In some cases, the extent of damage to the colon is so severe an end-to-end anastomosis is not a viable option. Sometimes, the location of the diseased area may prevent two useable parts of the colon from being available. In these cases, a colostomy may be necessary. A temporary colostomy may also be performed in order to give the colon time to heal, and later the surgeon will perform the anastomosis procedure.

Comparing an Open Colon Resection to the Laparoscopic Resection

When it comes to a resection, the surgeon may perform either open surgery or laparoscopic surgery. Open surgery is the most common method for performing a colon resection. With this procedure, the surgeon performs the resection while the patient is under general anesthesia. The abdomen is then cleansed with antiseptic and a catheter is usually inserted into the bladder. This way, the medical staff can monitor the patient’s urine output and ensure he or she is well hydrated.

After rendering the patient unconscious with anesthesia an incision is made to allow access to the diseased section of the colon. The surgeon seals the colon on either side of the diseased section and then removes it. The surgeon either staples or sutures the severed ends together. The entire procedure usually takes at least three hours, though times may vary if complications arise.

The laparoscopic resection procedure is newer and is growing in popularity. With this method, incisions are made for inserting the laparoscope, which is a tiny, telescopic video camera. The necessary cutting instruments are also inserted via this conduit for cutting away the diseased section of the colon.

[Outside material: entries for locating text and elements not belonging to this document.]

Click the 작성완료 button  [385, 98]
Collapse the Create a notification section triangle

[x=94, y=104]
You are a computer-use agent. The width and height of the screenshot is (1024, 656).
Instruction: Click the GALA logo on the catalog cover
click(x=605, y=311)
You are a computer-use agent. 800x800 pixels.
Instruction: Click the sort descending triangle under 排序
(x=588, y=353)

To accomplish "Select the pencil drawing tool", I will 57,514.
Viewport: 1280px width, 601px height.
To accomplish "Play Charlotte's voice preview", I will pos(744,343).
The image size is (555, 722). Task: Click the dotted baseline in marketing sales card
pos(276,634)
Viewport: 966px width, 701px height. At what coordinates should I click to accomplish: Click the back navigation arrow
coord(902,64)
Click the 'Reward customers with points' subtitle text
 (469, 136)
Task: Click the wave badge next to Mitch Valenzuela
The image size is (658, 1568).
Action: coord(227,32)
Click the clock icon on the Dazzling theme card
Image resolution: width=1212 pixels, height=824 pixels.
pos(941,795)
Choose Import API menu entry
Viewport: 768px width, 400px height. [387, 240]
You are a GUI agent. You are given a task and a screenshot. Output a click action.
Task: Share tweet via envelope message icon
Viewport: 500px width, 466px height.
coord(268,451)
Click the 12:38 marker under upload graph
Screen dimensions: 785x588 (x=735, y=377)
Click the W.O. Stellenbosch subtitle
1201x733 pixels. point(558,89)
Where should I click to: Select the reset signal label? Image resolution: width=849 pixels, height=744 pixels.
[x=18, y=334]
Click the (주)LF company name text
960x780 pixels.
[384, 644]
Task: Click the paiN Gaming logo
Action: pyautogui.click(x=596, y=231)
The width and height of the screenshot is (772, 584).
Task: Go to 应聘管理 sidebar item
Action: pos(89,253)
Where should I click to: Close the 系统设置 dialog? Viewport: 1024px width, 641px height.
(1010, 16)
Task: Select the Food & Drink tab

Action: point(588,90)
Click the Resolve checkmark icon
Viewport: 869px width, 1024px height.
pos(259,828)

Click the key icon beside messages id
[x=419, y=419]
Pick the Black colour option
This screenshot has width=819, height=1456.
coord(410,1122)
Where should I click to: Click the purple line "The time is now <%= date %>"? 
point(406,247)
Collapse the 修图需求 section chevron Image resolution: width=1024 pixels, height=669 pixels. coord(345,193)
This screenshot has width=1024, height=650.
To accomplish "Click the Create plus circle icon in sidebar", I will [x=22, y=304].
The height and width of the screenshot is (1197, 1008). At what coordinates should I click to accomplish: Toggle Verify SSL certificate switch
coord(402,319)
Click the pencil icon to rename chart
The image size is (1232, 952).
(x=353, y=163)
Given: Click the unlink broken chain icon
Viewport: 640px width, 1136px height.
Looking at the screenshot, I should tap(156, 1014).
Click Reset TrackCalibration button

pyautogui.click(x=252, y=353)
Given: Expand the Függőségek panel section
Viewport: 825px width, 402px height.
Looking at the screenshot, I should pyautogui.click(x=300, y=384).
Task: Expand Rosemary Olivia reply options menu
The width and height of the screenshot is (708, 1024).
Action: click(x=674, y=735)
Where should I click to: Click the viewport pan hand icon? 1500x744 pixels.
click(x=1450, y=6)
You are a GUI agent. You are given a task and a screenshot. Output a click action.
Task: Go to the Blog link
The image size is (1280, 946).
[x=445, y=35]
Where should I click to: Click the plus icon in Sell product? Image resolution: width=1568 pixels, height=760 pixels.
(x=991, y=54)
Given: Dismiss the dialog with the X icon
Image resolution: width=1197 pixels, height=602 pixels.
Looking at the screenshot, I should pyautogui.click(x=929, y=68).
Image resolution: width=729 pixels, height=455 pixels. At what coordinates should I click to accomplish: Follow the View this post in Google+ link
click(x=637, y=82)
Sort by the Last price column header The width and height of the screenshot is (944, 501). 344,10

The laparoscopic colon resection procedure has a number of advantages over open resection surgery. First, the procedure usually takes only two to three hours. Additionally, the colon returns to normal functioning in less time, it requires a shorter hospital stay, patients usually experience less pain, and it results in a smaller scar.

Effects of the Resection

Following an open resection, most patients remain in the hospital about five to seven days following the surgery. After the laparoscopic resection, the hospital stay is usually about three to five days. In either case, most patients prefer to have someone drive them home after discharge as some pain and discomfort may still persist.

As with any surgery, a colon resection involves some measure of risk including: infection, bleeding, or complications related to anesthesia.  In addition, damage may occur to nearby organs. These organs typically include the spleen, the ureter, and the bowel.

Following surgery, patients should be alert for and should report to the doctor if experiencing any of the following symptoms:

  • Drainage from the incision
  • Fever
  • Pain that worsens
  • Redness or swelling in the area around the incision
  • Unusual warmth in the area around the incision

Regardless of the colon resection procedure used, patients will likely experience scarring.  If it is performed laparoscopically, the scars will be small and may not even be noticeable. With open surgery, however, the scar will be much larger.

Some patients can return to work within a few weeks following resection surgery. Other people prefer to wait longer. In either case, heavy lifting should be avoided for six to eight weeks after open surgery.  Many patients return to their normal daily activities, such as walking up stairs, driving, showering, and light lifting within a couple of weeks.  The amount of time it takes to return to these activities depends on the patient and his or her level of comfort. Be sure to consult with a qualified physician specializing in resection procedures before deciding upon either of these methods. As always, don’t be afraid to seek a second opinion before committing to any course of action involving surgery.1

1 Although the medical profession states drugs and/or surgery are the only options for this condition, the Editors of this website believe effective natural methods such as eating only organic foods, taking all-natural health supplements, and improving lifestyle habits can help you alleviate symptoms and achieve optimal health.